:: Work request ::
Show each line of the data below in which "size" occurs.

Data provided section start

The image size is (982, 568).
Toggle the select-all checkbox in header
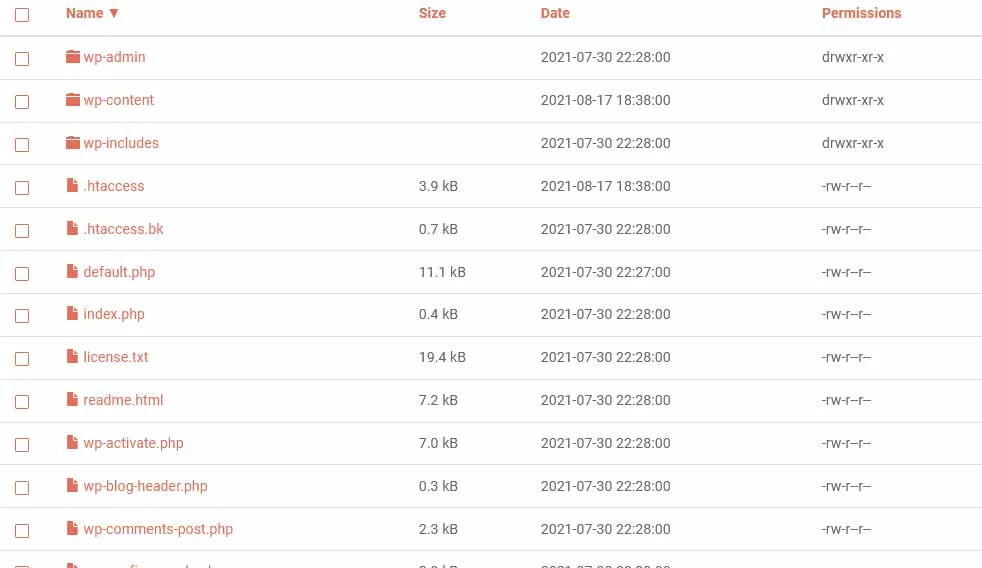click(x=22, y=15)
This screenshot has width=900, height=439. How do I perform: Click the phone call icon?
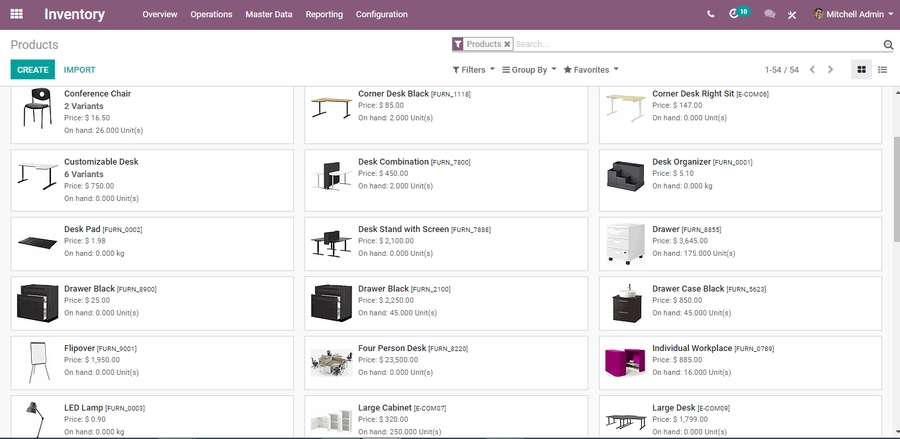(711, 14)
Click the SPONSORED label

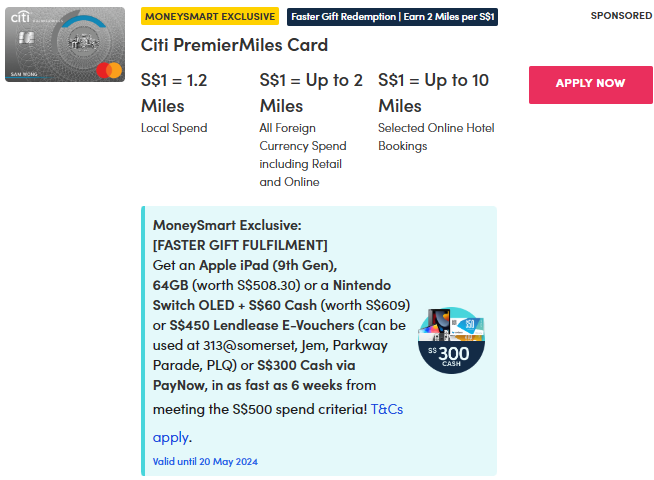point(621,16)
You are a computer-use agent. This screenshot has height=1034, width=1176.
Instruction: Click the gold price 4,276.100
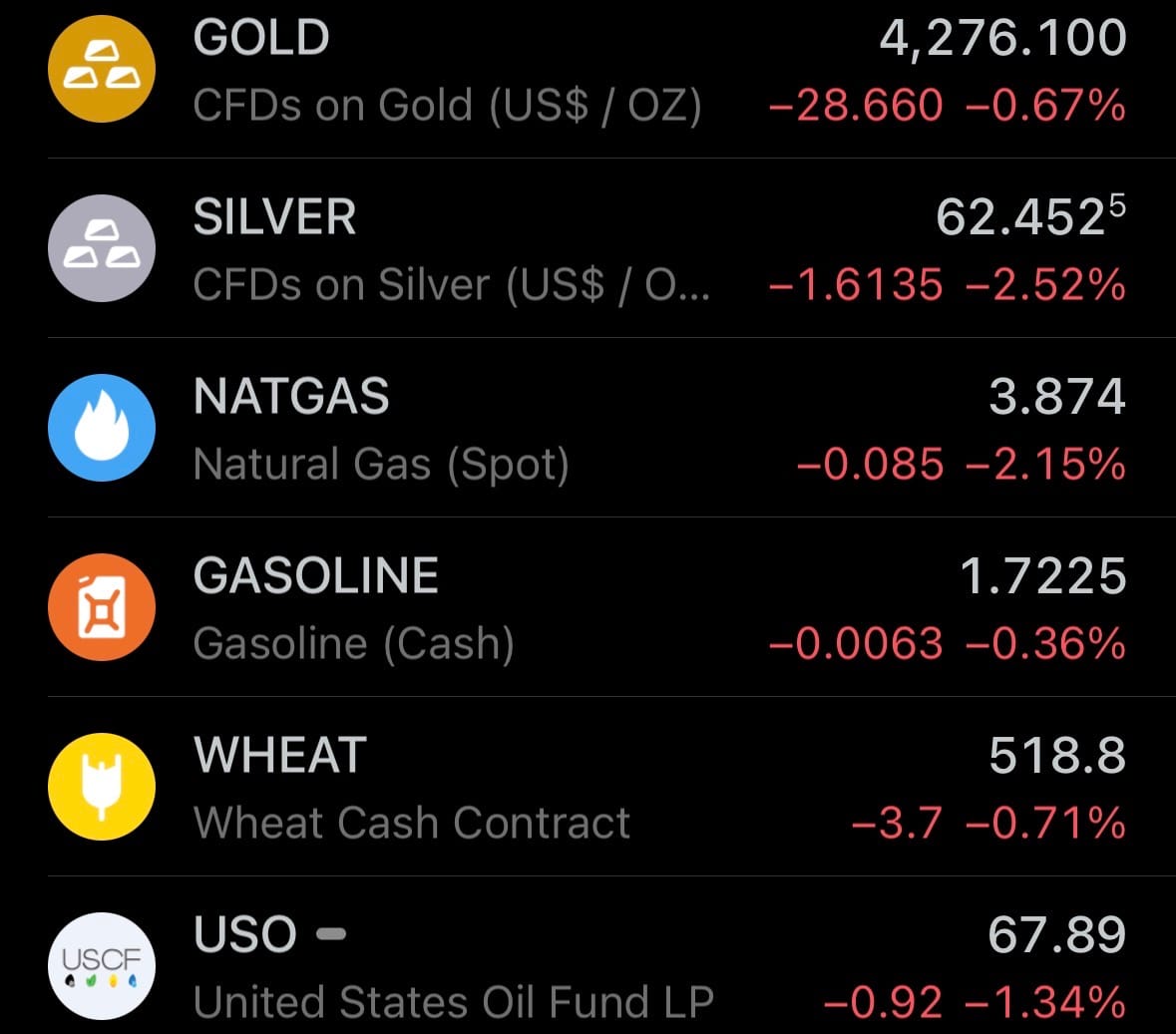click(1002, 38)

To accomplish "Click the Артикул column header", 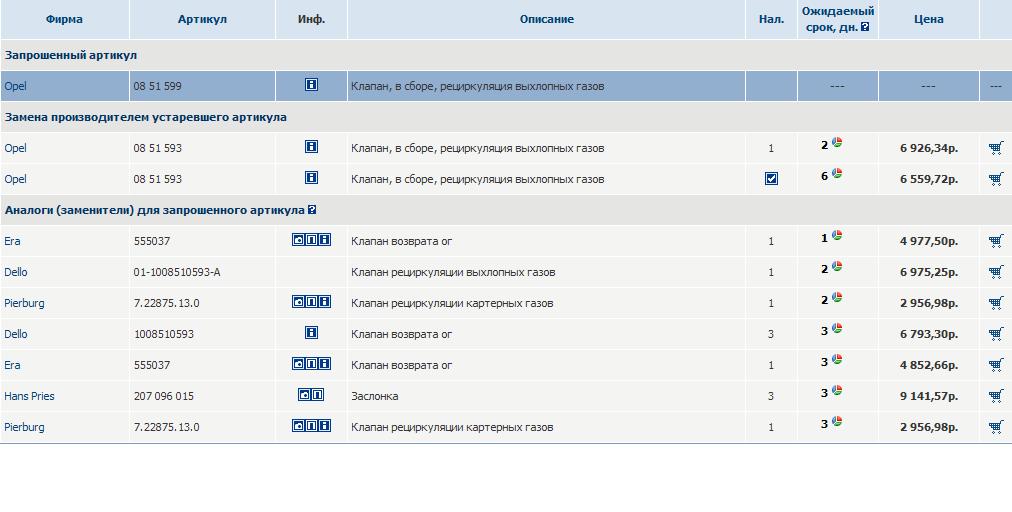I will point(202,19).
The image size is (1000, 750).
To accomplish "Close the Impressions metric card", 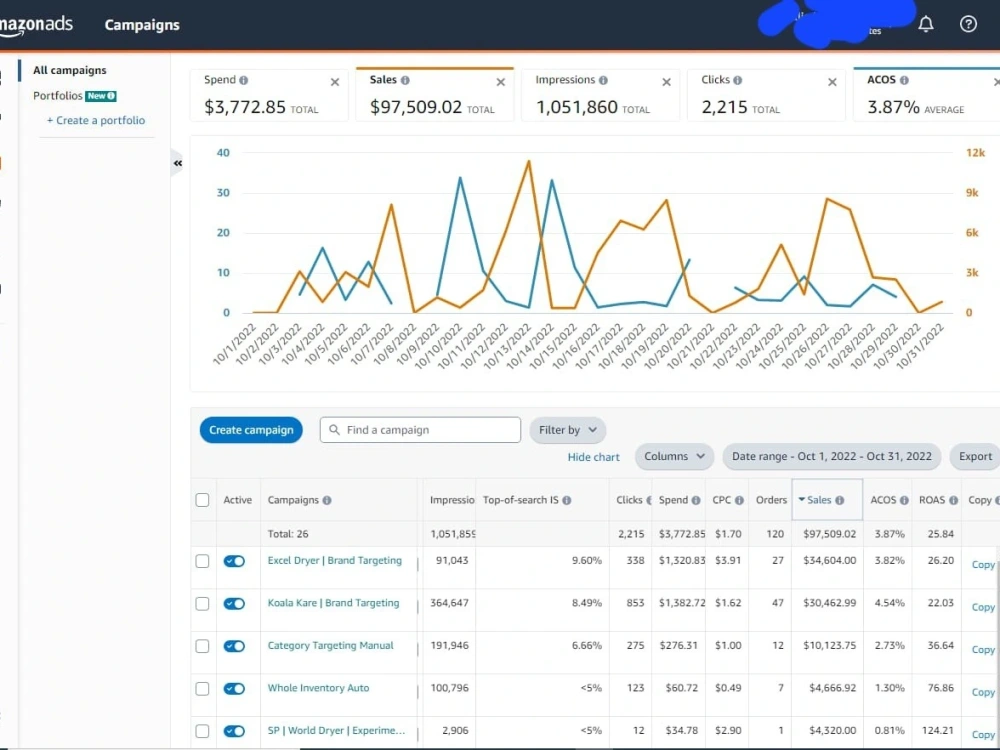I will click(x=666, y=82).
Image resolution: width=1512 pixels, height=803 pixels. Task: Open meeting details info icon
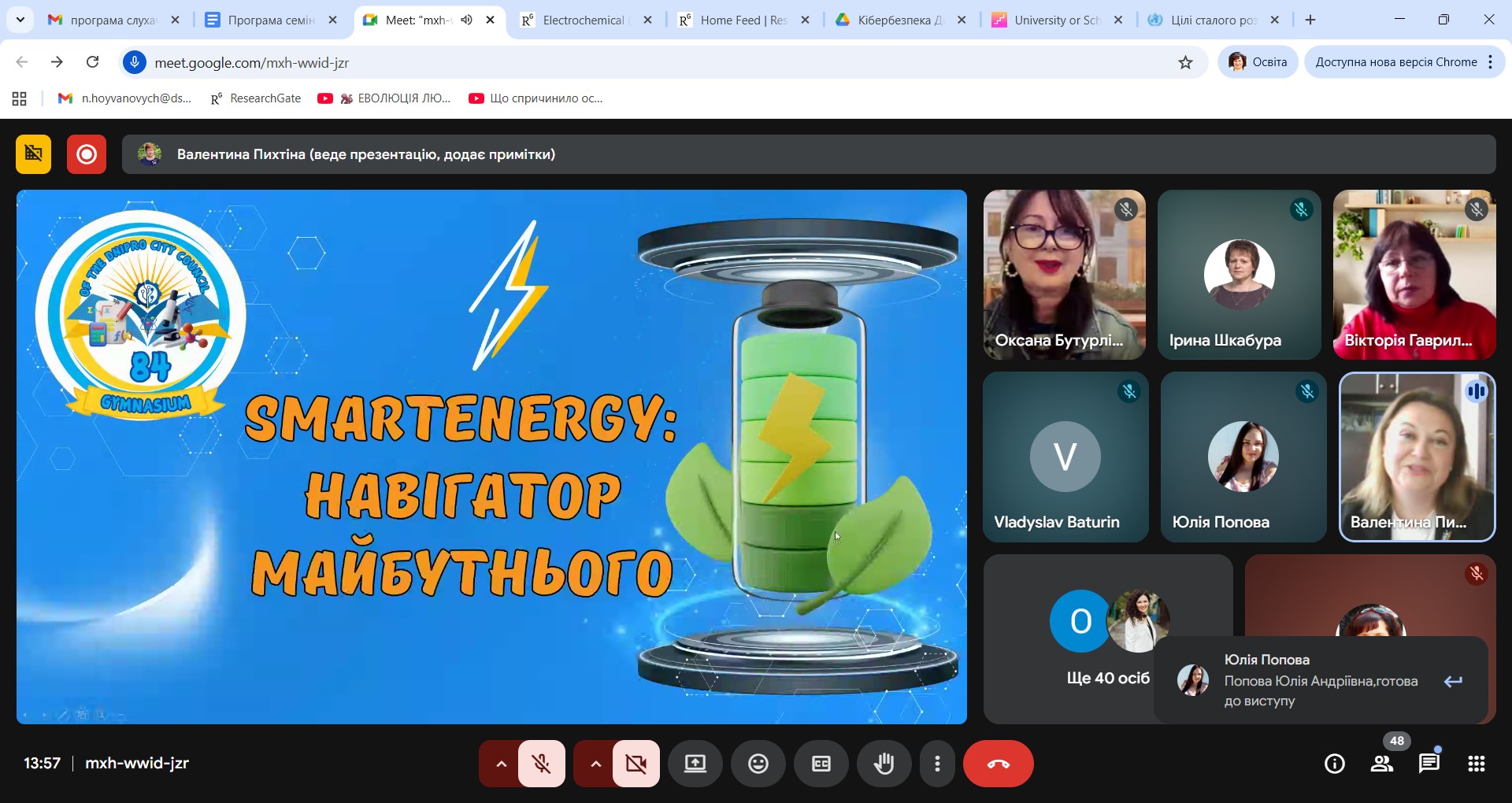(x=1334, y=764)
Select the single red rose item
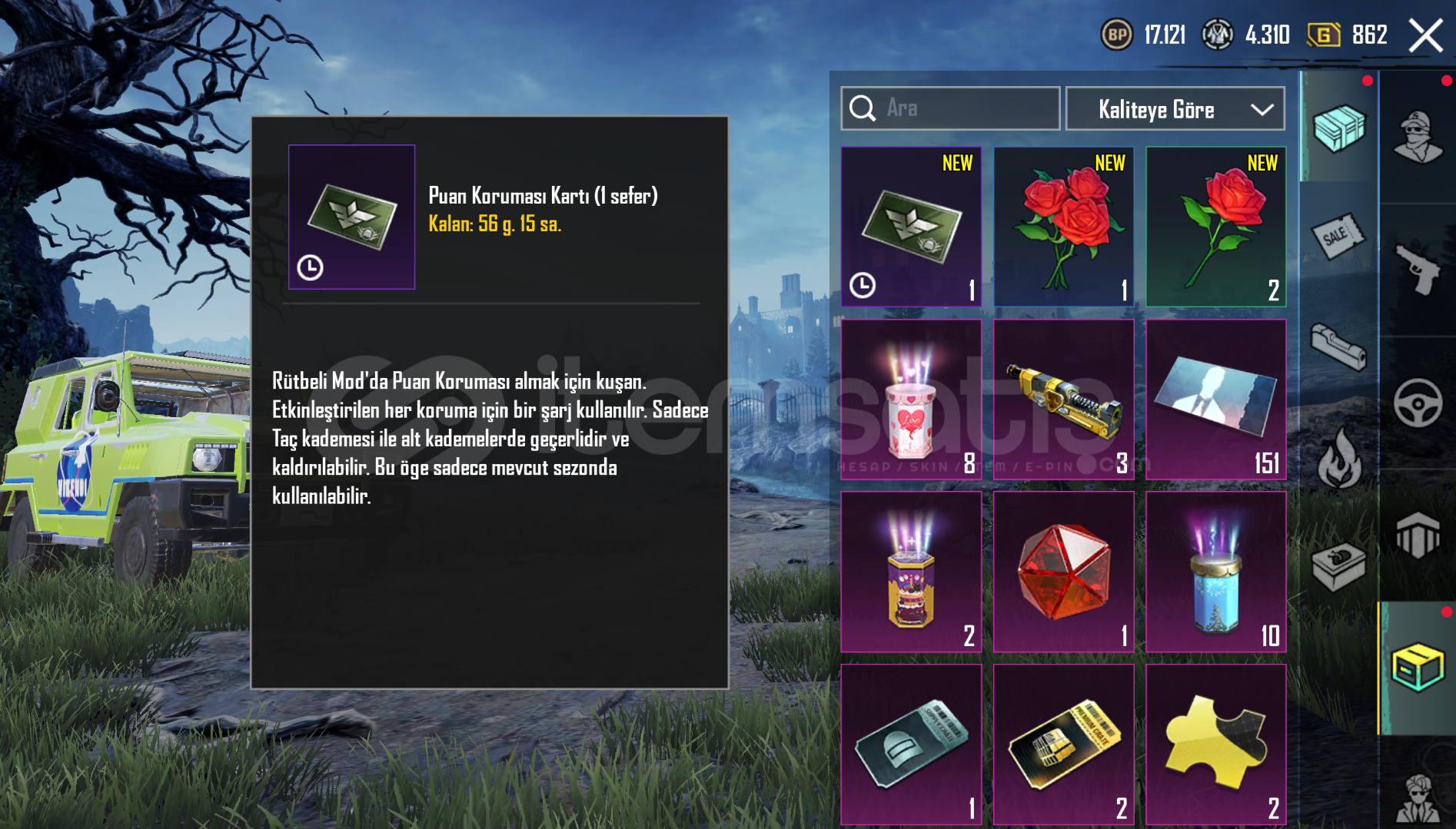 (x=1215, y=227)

Data provided section end

:: Expected output ::
The image size is (982, 568).
The image size is (1000, 750).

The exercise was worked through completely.